(Collected data)
##########

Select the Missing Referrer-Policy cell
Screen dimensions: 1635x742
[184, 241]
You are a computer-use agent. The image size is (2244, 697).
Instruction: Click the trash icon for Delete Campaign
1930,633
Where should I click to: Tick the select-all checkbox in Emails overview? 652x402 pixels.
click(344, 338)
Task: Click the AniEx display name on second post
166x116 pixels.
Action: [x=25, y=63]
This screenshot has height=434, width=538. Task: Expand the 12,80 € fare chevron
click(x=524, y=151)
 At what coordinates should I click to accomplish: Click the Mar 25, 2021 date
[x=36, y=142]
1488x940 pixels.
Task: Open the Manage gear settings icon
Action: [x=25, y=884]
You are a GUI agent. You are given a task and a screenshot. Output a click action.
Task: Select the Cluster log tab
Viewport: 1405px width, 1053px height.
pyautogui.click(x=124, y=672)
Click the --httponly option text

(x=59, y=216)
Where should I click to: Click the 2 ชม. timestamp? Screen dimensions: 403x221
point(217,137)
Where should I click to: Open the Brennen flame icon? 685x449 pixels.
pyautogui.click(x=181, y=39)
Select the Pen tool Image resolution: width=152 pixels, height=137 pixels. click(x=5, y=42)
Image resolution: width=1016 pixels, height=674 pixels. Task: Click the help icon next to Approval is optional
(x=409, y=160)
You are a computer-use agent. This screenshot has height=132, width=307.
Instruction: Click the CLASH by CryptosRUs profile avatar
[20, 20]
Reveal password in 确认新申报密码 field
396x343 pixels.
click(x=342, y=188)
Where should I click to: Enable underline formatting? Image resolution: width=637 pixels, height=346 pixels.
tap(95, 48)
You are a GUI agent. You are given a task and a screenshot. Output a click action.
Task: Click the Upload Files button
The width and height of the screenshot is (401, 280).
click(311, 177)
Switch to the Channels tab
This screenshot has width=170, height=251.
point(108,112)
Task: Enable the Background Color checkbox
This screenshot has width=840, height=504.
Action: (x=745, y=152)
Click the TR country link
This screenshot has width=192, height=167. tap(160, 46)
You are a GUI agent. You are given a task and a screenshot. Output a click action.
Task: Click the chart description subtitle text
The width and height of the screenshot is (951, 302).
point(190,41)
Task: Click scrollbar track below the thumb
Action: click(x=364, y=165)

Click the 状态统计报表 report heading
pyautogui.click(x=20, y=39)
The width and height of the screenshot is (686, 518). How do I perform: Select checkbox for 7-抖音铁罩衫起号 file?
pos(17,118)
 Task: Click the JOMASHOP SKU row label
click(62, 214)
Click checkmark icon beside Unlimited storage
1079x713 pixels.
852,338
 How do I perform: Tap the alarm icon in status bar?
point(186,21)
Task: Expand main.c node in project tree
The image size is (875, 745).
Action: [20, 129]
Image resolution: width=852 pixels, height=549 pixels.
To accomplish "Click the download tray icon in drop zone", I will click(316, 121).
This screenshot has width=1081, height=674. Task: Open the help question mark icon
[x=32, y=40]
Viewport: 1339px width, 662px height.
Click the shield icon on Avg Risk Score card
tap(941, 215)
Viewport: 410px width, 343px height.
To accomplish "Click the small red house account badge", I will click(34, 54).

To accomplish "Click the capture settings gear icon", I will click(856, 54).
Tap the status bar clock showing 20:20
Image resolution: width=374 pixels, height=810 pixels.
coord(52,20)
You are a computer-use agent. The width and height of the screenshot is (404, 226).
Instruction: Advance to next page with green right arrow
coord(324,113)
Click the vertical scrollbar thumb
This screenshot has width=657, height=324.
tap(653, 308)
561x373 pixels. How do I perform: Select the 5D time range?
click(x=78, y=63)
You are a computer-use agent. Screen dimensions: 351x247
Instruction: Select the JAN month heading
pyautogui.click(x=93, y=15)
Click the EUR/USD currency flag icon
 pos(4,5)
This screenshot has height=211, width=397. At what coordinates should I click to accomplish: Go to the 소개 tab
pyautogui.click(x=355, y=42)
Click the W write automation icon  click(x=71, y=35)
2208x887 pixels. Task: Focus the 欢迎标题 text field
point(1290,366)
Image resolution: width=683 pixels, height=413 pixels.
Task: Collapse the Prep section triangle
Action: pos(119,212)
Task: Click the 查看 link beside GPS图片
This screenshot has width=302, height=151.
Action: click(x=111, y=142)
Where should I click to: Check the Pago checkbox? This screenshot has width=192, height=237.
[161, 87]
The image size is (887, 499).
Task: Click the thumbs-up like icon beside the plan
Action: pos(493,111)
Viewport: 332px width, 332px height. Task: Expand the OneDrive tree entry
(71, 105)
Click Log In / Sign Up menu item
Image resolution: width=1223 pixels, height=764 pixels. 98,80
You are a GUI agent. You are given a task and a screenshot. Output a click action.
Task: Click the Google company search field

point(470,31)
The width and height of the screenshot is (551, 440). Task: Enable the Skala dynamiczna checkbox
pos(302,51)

##########

_Work request_
Nothing above should be left out. Print all the records exactly.

_Exercise solution_
Select the Missing Referrer-Policy cell
Screen dimensions: 1635x742
[184, 241]
You are a computer-use agent. The image size is (2244, 697).
Instruction: Click the trash icon for Delete Campaign
1930,633
Where should I click to: Tick the select-all checkbox in Emails overview? 652x402 pixels.
click(344, 338)
Task: Click the AniEx display name on second post
166x116 pixels.
Action: [x=25, y=63]
This screenshot has height=434, width=538. Task: Expand the 12,80 € fare chevron
click(x=524, y=151)
 At what coordinates should I click to accomplish: Click the Mar 25, 2021 date
[x=36, y=142]
1488x940 pixels.
Task: Open the Manage gear settings icon
Action: [x=25, y=884]
You are a GUI agent. You are given a task and a screenshot. Output a click action.
Task: Select the Cluster log tab
Viewport: 1405px width, 1053px height.
pyautogui.click(x=124, y=672)
Click the --httponly option text

(x=59, y=216)
Where should I click to: Click the 2 ชม. timestamp? Screen dimensions: 403x221
point(217,137)
Where should I click to: Open the Brennen flame icon? 685x449 pixels.
pyautogui.click(x=181, y=39)
Select the Pen tool Image resolution: width=152 pixels, height=137 pixels. click(x=5, y=42)
Image resolution: width=1016 pixels, height=674 pixels. Task: Click the help icon next to Approval is optional
(x=409, y=160)
You are a computer-use agent. This screenshot has height=132, width=307.
Instruction: Click the CLASH by CryptosRUs profile avatar
[20, 20]
Reveal password in 确认新申报密码 field
396x343 pixels.
click(x=342, y=188)
Where should I click to: Enable underline formatting? Image resolution: width=637 pixels, height=346 pixels.
tap(95, 48)
You are a GUI agent. You are given a task and a screenshot. Output a click action.
Task: Click the Upload Files button
The width and height of the screenshot is (401, 280).
click(311, 177)
Switch to the Channels tab
This screenshot has width=170, height=251.
point(108,112)
Task: Enable the Background Color checkbox
This screenshot has width=840, height=504.
Action: (x=745, y=152)
Click the TR country link
This screenshot has width=192, height=167. tap(160, 46)
You are a GUI agent. You are given a task and a screenshot. Output a click action.
Task: Click the chart description subtitle text
The width and height of the screenshot is (951, 302).
point(190,41)
Task: Click scrollbar track below the thumb
Action: click(x=364, y=165)

Click the 状态统计报表 report heading
pyautogui.click(x=20, y=39)
The width and height of the screenshot is (686, 518). How do I perform: Select checkbox for 7-抖音铁罩衫起号 file?
pos(17,118)
 Task: Click the JOMASHOP SKU row label
click(62, 214)
Click checkmark icon beside Unlimited storage
1079x713 pixels.
852,338
 How do I perform: Tap the alarm icon in status bar?
point(186,21)
Task: Expand main.c node in project tree
The image size is (875, 745).
Action: [20, 129]
Image resolution: width=852 pixels, height=549 pixels.
To accomplish "Click the download tray icon in drop zone", I will click(316, 121).
This screenshot has width=1081, height=674. Task: Open the help question mark icon
[x=32, y=40]
Viewport: 1339px width, 662px height.
Click the shield icon on Avg Risk Score card
tap(941, 215)
Viewport: 410px width, 343px height.
To accomplish "Click the small red house account badge", I will click(34, 54).

To accomplish "Click the capture settings gear icon", I will click(856, 54).
Tap the status bar clock showing 20:20
Image resolution: width=374 pixels, height=810 pixels.
coord(52,20)
You are a computer-use agent. The width and height of the screenshot is (404, 226).
Instruction: Advance to next page with green right arrow
coord(324,113)
Click the vertical scrollbar thumb
This screenshot has width=657, height=324.
tap(653, 308)
561x373 pixels. How do I perform: Select the 5D time range?
click(x=78, y=63)
You are a computer-use agent. Screen dimensions: 351x247
Instruction: Select the JAN month heading
pyautogui.click(x=93, y=15)
Click the EUR/USD currency flag icon
 pos(4,5)
This screenshot has height=211, width=397. At what coordinates should I click to accomplish: Go to the 소개 tab
pyautogui.click(x=355, y=42)
Click the W write automation icon  click(x=71, y=35)
2208x887 pixels. Task: Focus the 欢迎标题 text field
point(1290,366)
Image resolution: width=683 pixels, height=413 pixels.
Task: Collapse the Prep section triangle
Action: pos(119,212)
Task: Click the 查看 link beside GPS图片
This screenshot has width=302, height=151.
Action: click(x=111, y=142)
Where should I click to: Check the Pago checkbox? This screenshot has width=192, height=237.
[161, 87]
The image size is (887, 499).
Task: Click the thumbs-up like icon beside the plan
Action: pos(493,111)
Viewport: 332px width, 332px height. Task: Expand the OneDrive tree entry
(71, 105)
Click Log In / Sign Up menu item
Image resolution: width=1223 pixels, height=764 pixels. 98,80
You are a GUI agent. You are given a task and a screenshot. Output a click action.
Task: Click the Google company search field

point(470,31)
The width and height of the screenshot is (551, 440). Task: Enable the Skala dynamiczna checkbox
pos(302,51)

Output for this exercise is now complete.